La nouvelle Athenes.


Paris représente l’ancienne Athenes : on vouloit être loué des Athéniens ; on ambitionne aujourd’hui le suffrage de la capitale de France. Alexandre, au moment qu’il combattoit Porus, s’écrioit : que de fatigues pour être loué de vous, ô Athéniens ! Quel peuple étoit-ce donc que ces Athéniens, qui imprimoient au fond de l’Asie le desir de les intéresser ? Ou Alexandre étoit un fou d’une vanité outrée, ou Athenes étoit la premiere ville de l’univers.

Les trois hommes qui ont de mon tems occupé le plus constamment l’attention des Parisiens causans, sont le roi de Prusse, Voltaire, & Jean-Jacques Rousseau. Il est incroyable le nombre d’admirateurs justes & passionnés qu’a obtenu le premier par ses victoires, par sa législation, par ses talens spirituels. J’avoue que je suis à la tête de ces admirateurs, & que depuis César je ne connois point d’homme qui ait réuni plus de qualités.

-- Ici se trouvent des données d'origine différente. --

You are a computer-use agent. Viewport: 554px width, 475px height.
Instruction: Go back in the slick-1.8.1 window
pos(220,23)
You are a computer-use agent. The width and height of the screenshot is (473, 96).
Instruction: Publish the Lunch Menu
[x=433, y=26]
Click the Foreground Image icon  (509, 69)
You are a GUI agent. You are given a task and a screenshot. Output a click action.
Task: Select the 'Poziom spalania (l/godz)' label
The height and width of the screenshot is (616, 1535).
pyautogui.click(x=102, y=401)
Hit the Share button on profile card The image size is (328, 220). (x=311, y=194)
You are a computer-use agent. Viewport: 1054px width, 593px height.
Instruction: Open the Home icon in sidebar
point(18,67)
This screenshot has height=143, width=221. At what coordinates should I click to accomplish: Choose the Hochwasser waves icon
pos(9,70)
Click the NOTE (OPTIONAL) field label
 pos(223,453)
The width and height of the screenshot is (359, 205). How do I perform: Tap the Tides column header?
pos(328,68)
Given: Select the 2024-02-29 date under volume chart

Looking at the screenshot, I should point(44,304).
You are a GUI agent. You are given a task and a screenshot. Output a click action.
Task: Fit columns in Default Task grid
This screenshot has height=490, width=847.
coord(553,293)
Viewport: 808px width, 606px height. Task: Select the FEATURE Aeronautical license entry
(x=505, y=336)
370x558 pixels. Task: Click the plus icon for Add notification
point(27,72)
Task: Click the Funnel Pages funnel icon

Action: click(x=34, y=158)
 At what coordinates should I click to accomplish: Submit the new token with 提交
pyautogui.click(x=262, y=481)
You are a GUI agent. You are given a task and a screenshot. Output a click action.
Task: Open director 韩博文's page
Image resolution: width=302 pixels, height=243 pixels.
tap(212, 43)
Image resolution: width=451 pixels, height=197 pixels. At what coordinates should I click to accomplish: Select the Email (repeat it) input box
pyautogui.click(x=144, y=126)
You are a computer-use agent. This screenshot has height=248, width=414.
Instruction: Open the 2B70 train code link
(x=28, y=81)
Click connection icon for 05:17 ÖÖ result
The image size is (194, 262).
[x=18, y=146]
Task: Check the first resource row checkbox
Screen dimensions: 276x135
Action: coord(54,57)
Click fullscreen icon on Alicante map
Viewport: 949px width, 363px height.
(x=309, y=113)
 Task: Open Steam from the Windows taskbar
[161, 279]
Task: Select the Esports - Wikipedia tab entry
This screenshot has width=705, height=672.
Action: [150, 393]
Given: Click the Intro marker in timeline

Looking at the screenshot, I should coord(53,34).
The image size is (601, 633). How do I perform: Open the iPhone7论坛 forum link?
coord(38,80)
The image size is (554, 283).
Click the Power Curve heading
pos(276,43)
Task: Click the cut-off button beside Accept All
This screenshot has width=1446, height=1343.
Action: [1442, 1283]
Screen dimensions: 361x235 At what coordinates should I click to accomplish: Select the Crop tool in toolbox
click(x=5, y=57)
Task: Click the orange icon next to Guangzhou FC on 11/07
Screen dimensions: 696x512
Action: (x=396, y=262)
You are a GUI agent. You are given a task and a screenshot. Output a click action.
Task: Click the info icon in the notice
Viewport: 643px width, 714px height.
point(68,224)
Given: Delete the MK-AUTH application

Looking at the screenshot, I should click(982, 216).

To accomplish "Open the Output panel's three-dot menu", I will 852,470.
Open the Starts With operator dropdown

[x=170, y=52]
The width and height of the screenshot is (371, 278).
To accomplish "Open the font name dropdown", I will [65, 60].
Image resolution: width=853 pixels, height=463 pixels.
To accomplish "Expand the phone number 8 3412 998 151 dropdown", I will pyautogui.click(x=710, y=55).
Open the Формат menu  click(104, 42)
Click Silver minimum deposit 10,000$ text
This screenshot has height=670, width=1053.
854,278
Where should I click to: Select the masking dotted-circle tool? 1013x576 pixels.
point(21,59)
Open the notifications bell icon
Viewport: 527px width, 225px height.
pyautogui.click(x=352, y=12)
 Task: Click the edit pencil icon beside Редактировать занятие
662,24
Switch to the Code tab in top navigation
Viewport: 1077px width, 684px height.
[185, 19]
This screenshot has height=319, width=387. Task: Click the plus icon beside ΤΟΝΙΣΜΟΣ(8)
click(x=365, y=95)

Ainsi le mérite réel n’échappe point à un peuple qu’on taxe de frivolité ; il sait être constant dans son estime ; il reconnoît l’homme dans l’Europe qui mérite son hommage. Quel exemple pour celui qui sera jaloux d’obtenir les mêmes suffrages ! Le Parisien offre de la politesse & des égards à toutes les têtes couronnées ; mais il réserve son admiration & son respect pour le monarque vraiment digne de figurer sur un trône. Les Parisiens désignent déjà quelques autres noms de souverains à la gloire ; mais c’est au tems qu’il appartient de donner à l’éclat de leur renommée naissante, cette maturité qui en assure le poids & l’étendue.